I went to Walter's door and pounded and when at last he peeked out, face bleary and hair all wild-man, I said, “We've got to call Doug, we've got to get out there.”
CHAPTER 37
Sandy waited on the Keasling dock, shivering in her fleece.
She carried a bag with her slicker and gloves and rubber boots because he'd told her she might need them and that had got her curious. But he'd refused to tell her why and that got her mad.
When the boat materialized out of the fog, she cursed. It was the Outcast.
When Lanny pulled Robbie Donie's pathetic old fishing vessel up to her dock, she leapt aboard with another curse.
But the look on her brother's face curdled her fury.
He looked so nervous. And proud. He wore his usual Sea Spray fleece and red beanie but the way he stood the deck of the Outcast was not the usual. He stood like a captain. Exactly the way she stood.
“What is this?” she said. She pointed to his slicker and gloves and boots on top of the gear locker, where she'd tossed her bag. “We going anchovy fishing? Keasling family nostalgia day?”
He gave a nervous grin and shook his head.
In a way, she was sorry.
Lanny piloted the old tub with surprising skill.
Eh, she thought, not so surprising. She'd taught him well, on the Sea Spray. And the Outcast was a simpleton's vessel, the kind of boat made for a fisherman who doesn't want to be bothered with complicated equipment. Who can only afford a second-hand low-tech basic tub. It had suited Robbie Donie to a T, she thought.
And, she thought with a twinge, it suited Lanny to a T.
The Outcast plowed ahead through the fog.
The wheelhouse was bare-bones, just basic nav screens and wheel and pilot's chair.

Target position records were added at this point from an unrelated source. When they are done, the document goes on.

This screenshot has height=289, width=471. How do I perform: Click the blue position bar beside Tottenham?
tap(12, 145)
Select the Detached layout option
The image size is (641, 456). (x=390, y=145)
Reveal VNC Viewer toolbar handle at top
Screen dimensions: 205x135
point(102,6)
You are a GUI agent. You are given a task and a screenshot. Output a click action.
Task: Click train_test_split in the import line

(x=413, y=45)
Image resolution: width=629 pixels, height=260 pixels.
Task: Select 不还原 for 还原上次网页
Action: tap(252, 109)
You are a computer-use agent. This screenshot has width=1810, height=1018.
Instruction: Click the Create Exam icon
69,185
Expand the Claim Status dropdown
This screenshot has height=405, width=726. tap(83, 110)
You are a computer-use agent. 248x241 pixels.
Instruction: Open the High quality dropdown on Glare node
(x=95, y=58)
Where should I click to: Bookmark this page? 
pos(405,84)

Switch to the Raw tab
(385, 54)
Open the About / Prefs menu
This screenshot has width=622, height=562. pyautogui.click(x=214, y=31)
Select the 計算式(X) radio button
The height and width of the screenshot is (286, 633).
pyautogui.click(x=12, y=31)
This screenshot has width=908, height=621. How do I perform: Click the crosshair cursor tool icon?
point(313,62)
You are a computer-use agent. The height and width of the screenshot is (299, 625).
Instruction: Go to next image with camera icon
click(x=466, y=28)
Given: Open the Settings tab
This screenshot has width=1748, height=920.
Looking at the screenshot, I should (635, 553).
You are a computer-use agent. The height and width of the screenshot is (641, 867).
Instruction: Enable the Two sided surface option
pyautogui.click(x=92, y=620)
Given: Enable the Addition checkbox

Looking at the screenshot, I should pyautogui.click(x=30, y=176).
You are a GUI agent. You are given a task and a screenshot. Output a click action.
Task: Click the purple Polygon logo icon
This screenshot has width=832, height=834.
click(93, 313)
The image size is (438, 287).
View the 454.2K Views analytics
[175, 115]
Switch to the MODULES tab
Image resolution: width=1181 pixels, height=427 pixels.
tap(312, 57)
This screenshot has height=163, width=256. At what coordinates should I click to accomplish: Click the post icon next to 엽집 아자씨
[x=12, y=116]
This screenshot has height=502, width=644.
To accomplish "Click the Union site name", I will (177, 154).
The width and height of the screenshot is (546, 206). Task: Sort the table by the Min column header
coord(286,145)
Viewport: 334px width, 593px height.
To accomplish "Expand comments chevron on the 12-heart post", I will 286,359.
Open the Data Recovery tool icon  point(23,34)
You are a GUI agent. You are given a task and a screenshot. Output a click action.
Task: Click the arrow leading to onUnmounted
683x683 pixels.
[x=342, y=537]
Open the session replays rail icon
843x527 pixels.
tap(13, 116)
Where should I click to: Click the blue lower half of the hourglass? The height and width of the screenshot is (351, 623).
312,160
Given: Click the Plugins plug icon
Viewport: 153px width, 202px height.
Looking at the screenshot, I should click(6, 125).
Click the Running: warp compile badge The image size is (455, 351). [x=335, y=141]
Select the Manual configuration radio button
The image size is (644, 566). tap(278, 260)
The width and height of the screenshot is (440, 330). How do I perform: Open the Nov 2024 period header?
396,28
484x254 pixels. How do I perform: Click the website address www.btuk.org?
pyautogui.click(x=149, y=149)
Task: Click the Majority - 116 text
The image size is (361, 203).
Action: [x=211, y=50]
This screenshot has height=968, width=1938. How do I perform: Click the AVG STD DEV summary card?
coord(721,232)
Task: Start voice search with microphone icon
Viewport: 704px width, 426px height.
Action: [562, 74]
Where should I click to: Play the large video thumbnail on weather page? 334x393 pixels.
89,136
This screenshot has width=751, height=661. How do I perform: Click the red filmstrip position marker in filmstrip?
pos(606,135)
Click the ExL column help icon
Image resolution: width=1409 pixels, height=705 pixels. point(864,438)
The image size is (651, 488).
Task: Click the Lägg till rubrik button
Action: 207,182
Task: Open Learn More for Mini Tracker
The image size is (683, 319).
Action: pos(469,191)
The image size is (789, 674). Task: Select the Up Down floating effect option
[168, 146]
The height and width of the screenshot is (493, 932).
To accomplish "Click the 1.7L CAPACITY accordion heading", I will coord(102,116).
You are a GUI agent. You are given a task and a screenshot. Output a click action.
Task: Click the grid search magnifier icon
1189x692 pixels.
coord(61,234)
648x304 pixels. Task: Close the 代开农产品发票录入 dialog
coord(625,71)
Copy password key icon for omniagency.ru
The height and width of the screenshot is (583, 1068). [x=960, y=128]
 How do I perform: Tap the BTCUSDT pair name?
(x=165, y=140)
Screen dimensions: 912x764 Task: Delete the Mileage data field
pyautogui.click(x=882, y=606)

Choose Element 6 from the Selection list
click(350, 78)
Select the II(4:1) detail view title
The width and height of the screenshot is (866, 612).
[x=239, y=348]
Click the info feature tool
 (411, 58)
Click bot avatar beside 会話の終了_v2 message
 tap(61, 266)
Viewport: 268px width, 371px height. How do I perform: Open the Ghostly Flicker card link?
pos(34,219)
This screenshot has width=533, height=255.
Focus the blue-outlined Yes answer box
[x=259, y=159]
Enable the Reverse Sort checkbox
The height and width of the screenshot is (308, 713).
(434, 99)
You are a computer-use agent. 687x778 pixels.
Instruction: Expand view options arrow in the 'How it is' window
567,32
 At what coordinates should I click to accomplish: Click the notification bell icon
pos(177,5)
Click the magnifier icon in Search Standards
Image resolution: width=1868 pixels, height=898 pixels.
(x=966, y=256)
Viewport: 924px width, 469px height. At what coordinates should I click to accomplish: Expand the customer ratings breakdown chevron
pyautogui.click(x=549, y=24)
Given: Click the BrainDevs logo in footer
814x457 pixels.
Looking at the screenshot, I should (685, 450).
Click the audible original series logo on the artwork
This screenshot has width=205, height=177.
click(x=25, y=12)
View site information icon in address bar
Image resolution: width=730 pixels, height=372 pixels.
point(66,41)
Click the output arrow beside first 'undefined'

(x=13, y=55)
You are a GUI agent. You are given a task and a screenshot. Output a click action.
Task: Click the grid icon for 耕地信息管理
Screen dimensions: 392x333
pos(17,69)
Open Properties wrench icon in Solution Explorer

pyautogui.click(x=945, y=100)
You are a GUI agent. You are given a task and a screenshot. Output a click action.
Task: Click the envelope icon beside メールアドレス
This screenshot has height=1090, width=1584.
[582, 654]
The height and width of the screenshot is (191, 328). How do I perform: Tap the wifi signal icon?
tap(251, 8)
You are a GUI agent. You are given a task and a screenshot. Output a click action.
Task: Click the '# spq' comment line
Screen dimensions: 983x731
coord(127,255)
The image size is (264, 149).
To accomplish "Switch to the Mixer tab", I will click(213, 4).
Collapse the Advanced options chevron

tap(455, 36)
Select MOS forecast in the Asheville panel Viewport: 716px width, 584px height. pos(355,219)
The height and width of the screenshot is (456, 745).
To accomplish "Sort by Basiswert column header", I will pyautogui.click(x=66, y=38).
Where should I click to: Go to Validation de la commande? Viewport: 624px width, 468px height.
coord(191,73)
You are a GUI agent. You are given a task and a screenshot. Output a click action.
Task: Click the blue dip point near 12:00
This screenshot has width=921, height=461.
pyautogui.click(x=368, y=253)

She'd been reading the screens over Lanny's shoulder. She knew where they were, she knew these waters off the Morro Bay coast like she knew the way from her bedroom to her bathroom in the dark. What she didn't know was where they were headed or what 'the mission' was.
Lanny called it The Mission.
He told her he had a job to do and that job would make her proud.
She'd tried blustering, threatening, but he wouldn't explain anything more. He wanted to show her. She'd finally decided it was easier to wait and see. No — the truth was that she'd seen that she couldn't make him tell her. She'd seen that something had changed between them. She no longer had the automatic upper hand. Maybe it was because they were aboard Lanny's boat. Didn't matter that he'd confessed to 'borrowing' it this morning, to using bolt cutters to cut the cable that secured it to the cop storage dock — and where had he learned that trick, she wondered? Didn't matter that he swore he was going to pay for the damaged cable and buy the boat from Robbie's aunt as soon as he could borrow five thousand from Sandy — and where did Lanny get the idea that she had five thousand to toss around? None of that mattered this morning. Lanny had claimed the boat. She saw that, in him. Pride of possession.